PROBLEM DESCRIPTION
Tell how many lines of the data below have the string "computer" in them. Say nothing more.

RECORDS SUPPLIED
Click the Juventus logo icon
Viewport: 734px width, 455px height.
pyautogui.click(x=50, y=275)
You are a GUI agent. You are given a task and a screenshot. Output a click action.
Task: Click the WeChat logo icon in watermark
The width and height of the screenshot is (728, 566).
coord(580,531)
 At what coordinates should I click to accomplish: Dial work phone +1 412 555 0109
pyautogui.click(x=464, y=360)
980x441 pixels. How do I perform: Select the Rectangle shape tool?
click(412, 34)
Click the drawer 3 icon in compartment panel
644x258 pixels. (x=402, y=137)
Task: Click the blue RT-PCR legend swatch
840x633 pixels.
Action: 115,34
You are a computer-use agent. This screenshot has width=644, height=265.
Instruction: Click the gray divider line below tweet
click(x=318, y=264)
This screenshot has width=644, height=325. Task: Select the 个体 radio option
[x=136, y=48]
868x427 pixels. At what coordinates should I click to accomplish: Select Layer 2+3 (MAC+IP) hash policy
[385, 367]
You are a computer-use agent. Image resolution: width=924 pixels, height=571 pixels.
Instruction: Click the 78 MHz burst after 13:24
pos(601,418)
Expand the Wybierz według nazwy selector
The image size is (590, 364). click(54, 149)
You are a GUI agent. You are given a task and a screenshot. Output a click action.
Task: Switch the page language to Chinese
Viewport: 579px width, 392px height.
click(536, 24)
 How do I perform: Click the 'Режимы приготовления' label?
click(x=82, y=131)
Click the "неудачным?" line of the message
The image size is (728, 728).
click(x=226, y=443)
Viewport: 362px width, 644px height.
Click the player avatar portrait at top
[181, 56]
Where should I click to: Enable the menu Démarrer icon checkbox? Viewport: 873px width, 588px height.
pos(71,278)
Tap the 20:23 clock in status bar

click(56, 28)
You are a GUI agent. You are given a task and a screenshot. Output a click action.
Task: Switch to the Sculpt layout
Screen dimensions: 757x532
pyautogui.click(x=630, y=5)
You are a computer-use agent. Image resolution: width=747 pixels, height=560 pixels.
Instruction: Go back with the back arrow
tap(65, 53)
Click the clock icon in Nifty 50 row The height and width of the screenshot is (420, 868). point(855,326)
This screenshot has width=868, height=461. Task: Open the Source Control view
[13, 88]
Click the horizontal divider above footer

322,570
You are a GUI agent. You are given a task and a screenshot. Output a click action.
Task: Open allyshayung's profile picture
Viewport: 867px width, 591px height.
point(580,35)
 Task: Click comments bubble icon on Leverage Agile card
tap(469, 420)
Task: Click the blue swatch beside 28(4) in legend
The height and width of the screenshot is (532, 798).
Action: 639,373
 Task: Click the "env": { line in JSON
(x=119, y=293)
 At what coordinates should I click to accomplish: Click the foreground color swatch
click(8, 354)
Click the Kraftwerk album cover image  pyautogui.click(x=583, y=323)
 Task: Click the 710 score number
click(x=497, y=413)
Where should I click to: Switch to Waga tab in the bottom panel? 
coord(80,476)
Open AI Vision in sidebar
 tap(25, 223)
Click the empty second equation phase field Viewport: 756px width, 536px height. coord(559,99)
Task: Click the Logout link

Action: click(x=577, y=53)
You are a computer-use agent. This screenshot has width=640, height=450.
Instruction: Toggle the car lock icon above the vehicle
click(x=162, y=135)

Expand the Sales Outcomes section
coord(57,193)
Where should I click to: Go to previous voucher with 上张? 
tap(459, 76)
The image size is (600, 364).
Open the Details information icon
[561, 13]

RESULT FOR THIS TASK
4